PhD defence: Mariusz Hermansdorfer

Mariusz Hermansdorfer defends his thesis:

Augmenting Landscapes
Computational Design for Sustainability Assessment Across Urban Scales

Supervisors:
Professor Hans Skov-Petersen, IGN
Associate Professor Pia Fricker, Aalto University, Finland

Assessment Committee:
Associate Professor Jillian Wallis, University of Melbourne, Australien
Lecturer Ilmar Hurkxkens, Delft University of Technology, The Netherlands
Associate Professor Christian Fertner (chair), IGN

Abstract:
This thesis explores the integration of computational design methods in landscape architecture to address the growing complexity of urban environments and sustainability challenges. Through a series of interconnected studies, it demonstrates how digital tools and data-driven approaches can augment traditional landscape architectural workflows, particularly in the early design stages where decisions have far-reaching consequences. The methodology combines theoretical development with practical application, validating each computational approach through diverse case studies drawn from professional practice.
The research progresses from block-scale interventions to city-wide planning strategies.
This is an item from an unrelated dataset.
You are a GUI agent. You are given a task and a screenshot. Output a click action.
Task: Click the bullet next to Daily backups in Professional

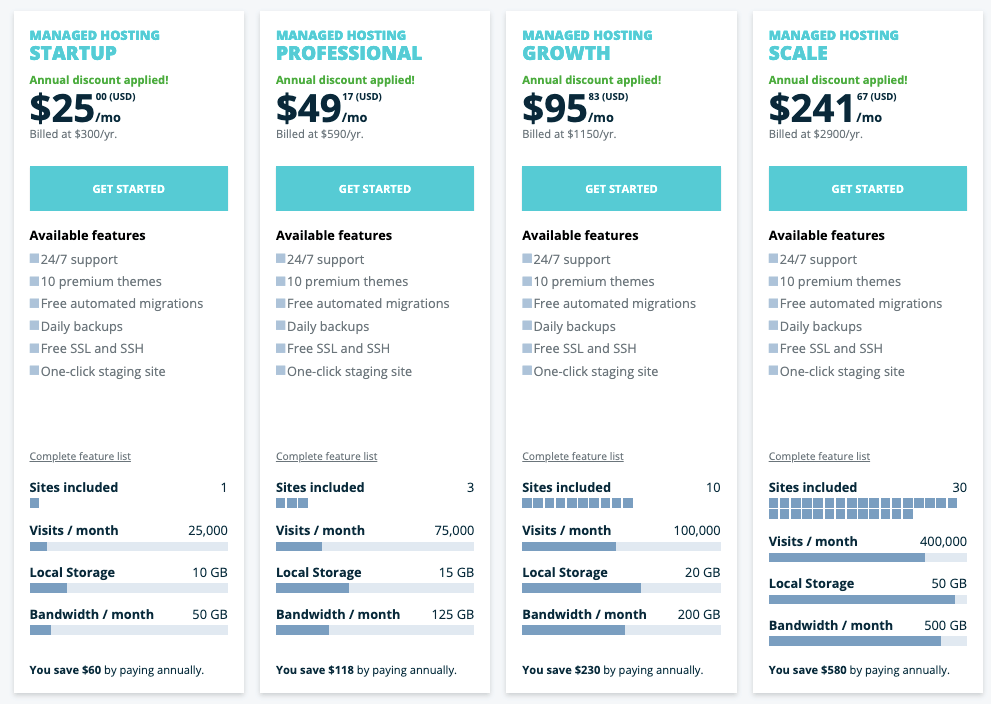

Key contributions include: (1) SandWorm, an intuitive tangible interface for collaborative terrain modeling with emphasis on stakeholder engagement; (2) a parametric optimization method for climate-adaptive terrain design balancing earthworks with effective stormwater management; (3) GreenScenario, a comprehensive framework for evaluating sustainable urban landscapes, providing real-time feedback on multiple environmental and economic factors; and (4) Urban Decarb, a tool integrating life cycle assessment into early-stage urban planning.
Collectively, these studies reveal key themes in the application of computational design to landscape architecture: the potential for immediate, data-driven insights to enhance decision-making, the ability to support qualitative design considerations with quantitative metrics, the facilitation of interdisciplinary collaboration, and the capacity to address urban challenges in climate adaptation and carbon reduction. The research illustrates how these computational approaches can be effectively applied across various scales, offering new possibilities for integrated urban design. While demonstrating the benefits of data-driven design methods, this research advocates for balancing computational analysis with the creative intuition and contextual sensitivity central to traditional landscape architectural practice. It emphasizes the role of the landscape architect as a critical interpreter of computational outputs, ensuring that technological advancements enhance rather than diminish the profession’s core values and expertise.